Directions
Return only that part of the material below which starts with the line containing "The width and height of the screenshot is (1281, 361)." and goes on through the line containing "Given: Select the CLI taskbar button", restated exactly.

▬▬▬▬▬▬

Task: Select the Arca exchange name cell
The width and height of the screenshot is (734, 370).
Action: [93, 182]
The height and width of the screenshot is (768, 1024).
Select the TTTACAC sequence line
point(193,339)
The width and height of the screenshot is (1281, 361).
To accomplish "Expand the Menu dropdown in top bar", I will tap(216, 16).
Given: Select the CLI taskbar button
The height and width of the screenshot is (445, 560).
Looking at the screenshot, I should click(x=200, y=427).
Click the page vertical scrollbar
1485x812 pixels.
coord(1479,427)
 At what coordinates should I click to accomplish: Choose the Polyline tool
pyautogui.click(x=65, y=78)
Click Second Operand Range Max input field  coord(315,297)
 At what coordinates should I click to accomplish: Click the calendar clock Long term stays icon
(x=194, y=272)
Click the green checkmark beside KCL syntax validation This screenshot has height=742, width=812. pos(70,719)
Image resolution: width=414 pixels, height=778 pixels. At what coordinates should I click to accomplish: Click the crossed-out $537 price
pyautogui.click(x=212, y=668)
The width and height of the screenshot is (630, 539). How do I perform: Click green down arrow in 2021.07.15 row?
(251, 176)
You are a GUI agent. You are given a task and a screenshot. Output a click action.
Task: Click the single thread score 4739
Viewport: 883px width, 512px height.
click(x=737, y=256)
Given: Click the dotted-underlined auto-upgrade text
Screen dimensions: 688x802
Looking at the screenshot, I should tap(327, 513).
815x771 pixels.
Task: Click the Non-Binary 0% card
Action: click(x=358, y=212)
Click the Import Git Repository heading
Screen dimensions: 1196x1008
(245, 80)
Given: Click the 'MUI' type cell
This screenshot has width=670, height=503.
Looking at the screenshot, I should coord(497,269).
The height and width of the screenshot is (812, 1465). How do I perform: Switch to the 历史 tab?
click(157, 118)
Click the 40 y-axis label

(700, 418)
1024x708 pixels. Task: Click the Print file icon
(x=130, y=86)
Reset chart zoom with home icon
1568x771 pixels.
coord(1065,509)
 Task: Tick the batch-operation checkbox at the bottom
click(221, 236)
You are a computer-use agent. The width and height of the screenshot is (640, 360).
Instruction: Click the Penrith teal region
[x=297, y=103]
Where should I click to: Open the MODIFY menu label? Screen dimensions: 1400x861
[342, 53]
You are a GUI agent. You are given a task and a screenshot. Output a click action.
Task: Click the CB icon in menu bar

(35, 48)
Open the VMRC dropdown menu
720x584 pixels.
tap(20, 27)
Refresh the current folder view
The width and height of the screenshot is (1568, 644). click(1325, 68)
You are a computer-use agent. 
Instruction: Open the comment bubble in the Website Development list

▬▬▬▬▬▬

Exercise result
The width and height of the screenshot is (1281, 361).
To accomplish "Expand the Menu dropdown in top bar", I will tap(216, 16).
Given: Select the CLI taskbar button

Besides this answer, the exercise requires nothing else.